Durante décadas, acreditou-se que a Antártida estava protegida dos contaminantes globais pela distância, pelos ventos rigorosos e pelas correntes oceânicas isoladas. Agora, uma nova pesquisa mostra que esse isolamento já não existe. Cientistas da Espanha detectaram no Oceano Austral concentrações significativas de ácidos perfluoroalquílicos — parte da família dos PFAS, conhecidos como “químicos eternos”. A descoberta expõe um risco ambiental invisível e obriga a ciência a rever o alcance real da poluição humana.
O que são os “químicos eternos” e por que representam um risco

As substâncias per- e polifluoralquiladas (PFAS) são compostos usados em produtos comuns: embalagens de comida, tecidos impermeáveis, espumas contra incêndio e utensílios com revestimento antiaderente. A maior ameaça está na sua persistência extrema: eles não se degradam naturalmente, acumulam-se no ambiente e podem chegar à cadeia alimentar.

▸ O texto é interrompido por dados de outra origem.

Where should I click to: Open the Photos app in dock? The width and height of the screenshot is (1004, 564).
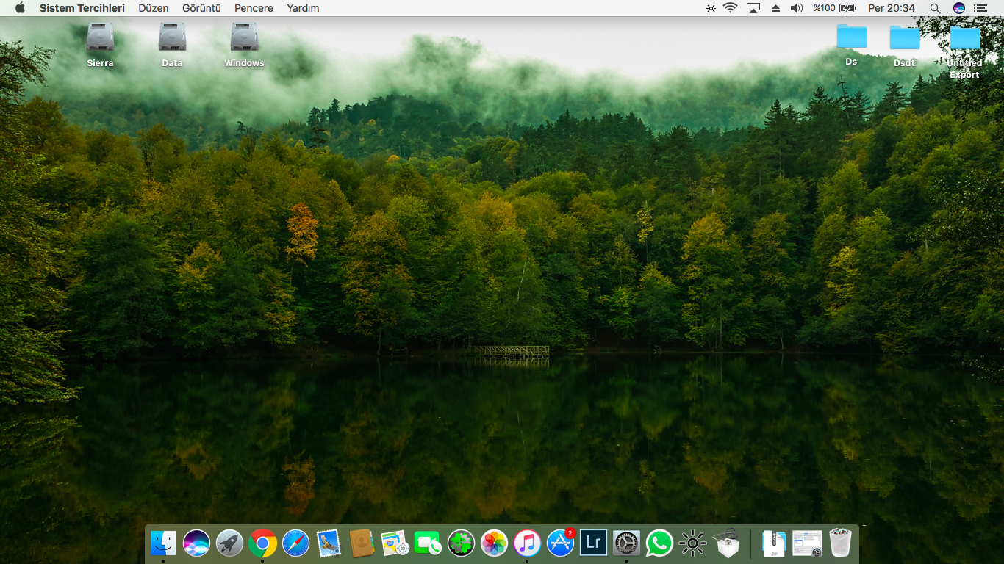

Entre os PFAS mais estudados estão o PFOS e o PFOA, associados pela Organização Mundial da Saúde (OMS) a possíveis riscos de câncer e outros impactos à saúde. Até hoje, a dúvida da comunidade científica era como essas moléculas poderiam alcançar regiões tão remotas sem depender das correntes oceânicas — que demoram décadas para transportar substâncias.
O novo estudo preenche essa lacuna ao identificar uma rota atmosférica eficiente, capaz de levar os PFAS ao extremo sul do planeta.
A descoberta: contaminantes na água antártica
A pesquisa, publicada na revista Communications Earth & Environment, foi conduzida por equipes do IDAEA-CSIC e do IQOG-CSIC, com participação de especialistas como Jordi Dachs, Begoña Jiménez e Núria Trilla-Prieto. Os cientistas realizaram duas expedições oceanográficas entre 2021 e 2022, coletando amostras desde o Atlântico Norte até o Oceano Austral.
Os resultados chamaram atenção: as concentrações de PFAAs encontradas na Antártida são similares às do Atlântico Norte, uma região muito mais próxima de fontes industriais.
Segundo Dachs, a explicação está no transporte atmosférico:
“Há quinze anos acreditava-se que os PFAS não chegariam à Antártida pelas correntes oceânicas. Agora mostramos que chegam, mas levados pela atmosfera, por meio da neve e da chuva.”
Esses compostos viajam aderidos a aerossóis marinhos, microscópicas gotículas que evaporam, sobem para a atmosfera e retornam à superfície no ciclo da precipitação.
Os níveis mais altos foram registrados em áreas influenciadas pelas costas da Argentina e do Brasil, sugerindo que emissões latino-americanas também contribuem para a contaminação antártica.
Por que a acumulação preocupa os cientistas

Ao contrário de outros poluentes, os PFAS não possuem rotas naturais de saída do ecossistema antártico. Uma vez depositados, eles permanecem na água e tendem a se acumular ao longo do tempo.
A pesquisadora Núria Trilla-Prieto explica:
“A persistência e a capacidade de transporte a longa distância fazem com que esses compostos se acumulem, porque não existem vias de eliminação que compensem o seu ingresso contínuo.”
Isso significa que, mesmo em baixas concentrações, a tendência futura é de aumento progressivo — algo crítico em um ecossistema frágil, com cadeias alimentares curtas e grande dependência de organismos filtradores.
A constatação também obriga a revisão dos modelos globais de poluição, que até recentemente subestimavam o alcance atmosférico desses contaminantes.
Implicações globais e recomendações
Os autores recomendam expansão da vigilância ambiental para PFAS em todos os oceanos, dada a evidência de que as fronteiras naturais não impedem sua dispersão. Também defendem normas mais rígidas sobre seu uso industrial e maior controle internacional sobre emissões.
Entre as limitações do estudo, a equipe destaca a necessidade de monitoramento contínuo e de análises em outras regiões remotas, como o Ártico e ilhas oceânicas isoladas, para mapear por completo a distribuição global dos PFAS.
A pesquisa fornece dados essenciais para futuras regulações — e reforça uma conclusão urgente:
mesmo os locais mais preservados da Terra já estão integrados ao fluxo invisível da poluição moderna.